Around Easter I have my annual meeting with a mythical creature. I’m not referring to the Easter bunny but to marketing actuary Viresh Maharaj.
The title is so contradictory. Marketing is all about making products fun for customers. I know that recently CMO or chief marketing officer has been adopted as a title by marketers who want to be taken seriously, but I think it should be MOF, or minister of fun. On the other hand, an actuary does cheerful tasks like working out how long people have to live. "I see dead people" could be their catch phrase.
Well, Maharaj has officially become CEO: Client Solutions at Sanlam Employee Benefits. A bit of title "inflation" there. I am not sure you can be a CEO of a division of a division.
Brokers and tied agents have largely deserted the middle market in favour of the top end
Maharaj was giving a preview of the forthcoming Sanlam Benchmark Survey, and he brought along Trurman Zuma, who seems to have been at all the Sanlam presentations. His day job is CE (with no "O") of Sanlam Personal Finance: Savings. But I am not sure when he has time to sell any of those high-margin recurring-premium endowments. He also had a starring role in the recent Glacier platform roadshow that went around the country.

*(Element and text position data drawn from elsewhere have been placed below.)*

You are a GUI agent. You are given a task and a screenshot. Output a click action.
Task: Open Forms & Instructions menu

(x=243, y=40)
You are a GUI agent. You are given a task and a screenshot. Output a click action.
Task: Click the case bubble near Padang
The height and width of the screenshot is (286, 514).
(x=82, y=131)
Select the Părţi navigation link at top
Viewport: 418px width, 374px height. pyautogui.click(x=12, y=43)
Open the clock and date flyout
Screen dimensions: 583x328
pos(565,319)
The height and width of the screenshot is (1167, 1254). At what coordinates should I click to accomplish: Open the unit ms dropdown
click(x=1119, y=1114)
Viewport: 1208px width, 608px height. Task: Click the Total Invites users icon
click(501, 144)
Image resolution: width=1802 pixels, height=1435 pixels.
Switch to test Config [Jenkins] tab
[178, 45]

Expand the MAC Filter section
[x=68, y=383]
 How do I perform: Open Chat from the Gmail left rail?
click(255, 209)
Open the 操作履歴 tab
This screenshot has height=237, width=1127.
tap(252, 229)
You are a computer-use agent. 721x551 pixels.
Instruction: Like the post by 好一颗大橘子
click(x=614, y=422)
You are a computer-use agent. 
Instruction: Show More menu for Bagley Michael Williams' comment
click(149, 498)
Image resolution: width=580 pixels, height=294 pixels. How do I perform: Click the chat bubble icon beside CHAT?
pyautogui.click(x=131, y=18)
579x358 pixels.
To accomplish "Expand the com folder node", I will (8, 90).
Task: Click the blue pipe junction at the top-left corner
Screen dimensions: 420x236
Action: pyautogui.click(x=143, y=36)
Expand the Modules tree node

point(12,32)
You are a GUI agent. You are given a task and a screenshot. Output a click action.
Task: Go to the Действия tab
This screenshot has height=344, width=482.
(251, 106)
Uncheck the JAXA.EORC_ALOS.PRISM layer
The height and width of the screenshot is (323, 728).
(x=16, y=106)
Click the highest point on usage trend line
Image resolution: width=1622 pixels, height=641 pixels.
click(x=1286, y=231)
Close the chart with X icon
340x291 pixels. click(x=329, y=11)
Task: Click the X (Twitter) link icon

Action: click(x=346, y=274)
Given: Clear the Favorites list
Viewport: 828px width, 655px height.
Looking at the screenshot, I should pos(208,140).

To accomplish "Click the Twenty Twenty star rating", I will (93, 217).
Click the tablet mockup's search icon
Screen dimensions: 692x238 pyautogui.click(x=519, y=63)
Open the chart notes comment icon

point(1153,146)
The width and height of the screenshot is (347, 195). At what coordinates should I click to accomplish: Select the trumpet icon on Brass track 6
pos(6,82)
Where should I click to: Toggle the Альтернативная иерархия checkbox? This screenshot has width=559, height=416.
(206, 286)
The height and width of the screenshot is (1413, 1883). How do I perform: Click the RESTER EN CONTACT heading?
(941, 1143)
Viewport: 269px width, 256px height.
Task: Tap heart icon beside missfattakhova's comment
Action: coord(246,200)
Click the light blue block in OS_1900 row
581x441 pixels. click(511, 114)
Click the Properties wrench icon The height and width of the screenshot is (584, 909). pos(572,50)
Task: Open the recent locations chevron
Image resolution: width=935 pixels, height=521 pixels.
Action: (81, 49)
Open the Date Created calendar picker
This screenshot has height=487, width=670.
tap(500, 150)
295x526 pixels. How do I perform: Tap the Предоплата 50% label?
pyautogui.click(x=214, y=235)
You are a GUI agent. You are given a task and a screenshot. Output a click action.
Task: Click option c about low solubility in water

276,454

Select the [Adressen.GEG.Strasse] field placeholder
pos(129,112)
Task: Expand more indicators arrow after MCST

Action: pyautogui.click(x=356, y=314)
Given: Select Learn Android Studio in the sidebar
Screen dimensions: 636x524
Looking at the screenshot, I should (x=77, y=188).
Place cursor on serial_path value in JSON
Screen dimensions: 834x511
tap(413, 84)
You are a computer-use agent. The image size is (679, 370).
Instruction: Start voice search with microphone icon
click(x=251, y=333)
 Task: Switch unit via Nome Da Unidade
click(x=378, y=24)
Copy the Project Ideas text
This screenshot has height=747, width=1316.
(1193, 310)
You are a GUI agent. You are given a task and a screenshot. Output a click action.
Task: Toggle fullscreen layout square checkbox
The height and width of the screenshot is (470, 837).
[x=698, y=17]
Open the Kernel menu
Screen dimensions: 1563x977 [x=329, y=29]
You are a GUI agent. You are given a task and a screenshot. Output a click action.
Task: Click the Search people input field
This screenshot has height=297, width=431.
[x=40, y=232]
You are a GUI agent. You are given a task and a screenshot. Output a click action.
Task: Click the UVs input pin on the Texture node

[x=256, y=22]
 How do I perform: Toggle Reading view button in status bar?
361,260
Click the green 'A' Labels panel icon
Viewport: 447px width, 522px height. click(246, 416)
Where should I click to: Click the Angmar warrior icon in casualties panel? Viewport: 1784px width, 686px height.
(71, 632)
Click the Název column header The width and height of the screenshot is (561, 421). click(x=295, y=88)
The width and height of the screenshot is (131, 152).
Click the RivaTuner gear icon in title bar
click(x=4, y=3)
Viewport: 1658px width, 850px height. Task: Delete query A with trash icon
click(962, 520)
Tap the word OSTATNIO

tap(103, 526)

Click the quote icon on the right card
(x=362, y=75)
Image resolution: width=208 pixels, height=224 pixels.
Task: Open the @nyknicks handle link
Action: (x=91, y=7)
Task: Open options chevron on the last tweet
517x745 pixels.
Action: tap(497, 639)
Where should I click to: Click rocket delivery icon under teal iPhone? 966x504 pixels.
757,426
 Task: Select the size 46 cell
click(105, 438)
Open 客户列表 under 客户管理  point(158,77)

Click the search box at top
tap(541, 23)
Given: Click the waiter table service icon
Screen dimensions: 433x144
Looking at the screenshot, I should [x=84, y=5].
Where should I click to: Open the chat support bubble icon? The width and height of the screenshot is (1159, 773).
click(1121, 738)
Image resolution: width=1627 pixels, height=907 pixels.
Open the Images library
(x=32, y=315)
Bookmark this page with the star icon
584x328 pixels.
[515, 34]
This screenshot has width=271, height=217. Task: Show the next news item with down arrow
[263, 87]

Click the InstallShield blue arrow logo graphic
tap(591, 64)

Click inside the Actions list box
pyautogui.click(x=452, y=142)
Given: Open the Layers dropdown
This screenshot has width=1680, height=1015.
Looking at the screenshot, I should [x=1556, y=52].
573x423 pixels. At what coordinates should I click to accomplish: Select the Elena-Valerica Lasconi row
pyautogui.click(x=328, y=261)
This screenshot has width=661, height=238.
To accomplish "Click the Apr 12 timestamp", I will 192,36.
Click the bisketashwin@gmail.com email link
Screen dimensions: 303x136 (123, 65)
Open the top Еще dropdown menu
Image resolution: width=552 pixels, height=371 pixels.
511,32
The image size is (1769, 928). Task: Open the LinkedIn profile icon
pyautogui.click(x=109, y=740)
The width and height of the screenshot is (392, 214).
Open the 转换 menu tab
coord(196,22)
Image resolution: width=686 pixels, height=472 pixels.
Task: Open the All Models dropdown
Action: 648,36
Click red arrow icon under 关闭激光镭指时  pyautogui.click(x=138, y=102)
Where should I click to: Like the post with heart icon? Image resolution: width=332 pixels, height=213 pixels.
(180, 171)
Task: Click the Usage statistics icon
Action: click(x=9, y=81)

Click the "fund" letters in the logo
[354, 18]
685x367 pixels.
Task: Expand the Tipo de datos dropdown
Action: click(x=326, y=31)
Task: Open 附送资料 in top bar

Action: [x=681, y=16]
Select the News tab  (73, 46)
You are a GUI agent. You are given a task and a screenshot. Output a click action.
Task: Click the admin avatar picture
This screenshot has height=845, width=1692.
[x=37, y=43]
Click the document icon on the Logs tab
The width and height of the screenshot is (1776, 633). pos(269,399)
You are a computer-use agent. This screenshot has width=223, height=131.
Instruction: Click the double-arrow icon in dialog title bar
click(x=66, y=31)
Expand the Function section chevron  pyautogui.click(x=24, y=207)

Of course, saving for retirement is not just a pension fund issue; it is also a personal savings issue. Zuma says the level of understanding of financial stress is at a record high but it is still too low. I am a little sceptical, though, when the answer given is more advisers.
The Benchmark Survey focused on the R200,000-R1.5m/year income market. Brokers and tied agents have largely deserted this market in favour of the top end, which provides large lump sums. Businesses such as Sanlam Sky, Metropolitan and Old Mutual group schemes have been successful at the bottom of the market, but most businesses are bleeding in the middle market. I must admit that reducing upfront commissions has had the unintended consequence that it is no longer profitable to serve this market.
Zuma hints that part of the solution is financial wellness programmes, but surely for salaried staff to give advice on a group basis is a more sensible way forward than having commission-driven salesmen do it.
Like a true actuary Maharaj delivered the bad news well. No fewer than 73% of the middle class panellists said they always or sometimes experience financial stress. More than half considered the effect of stress to be somewhat or extremely negative. And 56% experienced a personal budget deficit, with spending ahead of earning at least a few times a year.
Cultural concerns
The largest source of stress was short-term debt obligations such as car payments and credit cards at 55%, followed by not having enough for unexpected emergencies (40%), often because they have decided to save money by cutting out short-term insurance. In a reflection of some specifically SA cultural issues, the third-largest source of stress was extended family financial obligations or ad hoc requests for financial support (33%). Paying for university or school was not far behind (30%). What concerned Maharaj, who after all focuses on retirement products, is that all these were rated as more worrying than "not being on track to be able to retire" (29%).
In another questionnaire in the survey 43% said they were worried about saving for the future, yet for most who are already working retirement will be at least half of their future.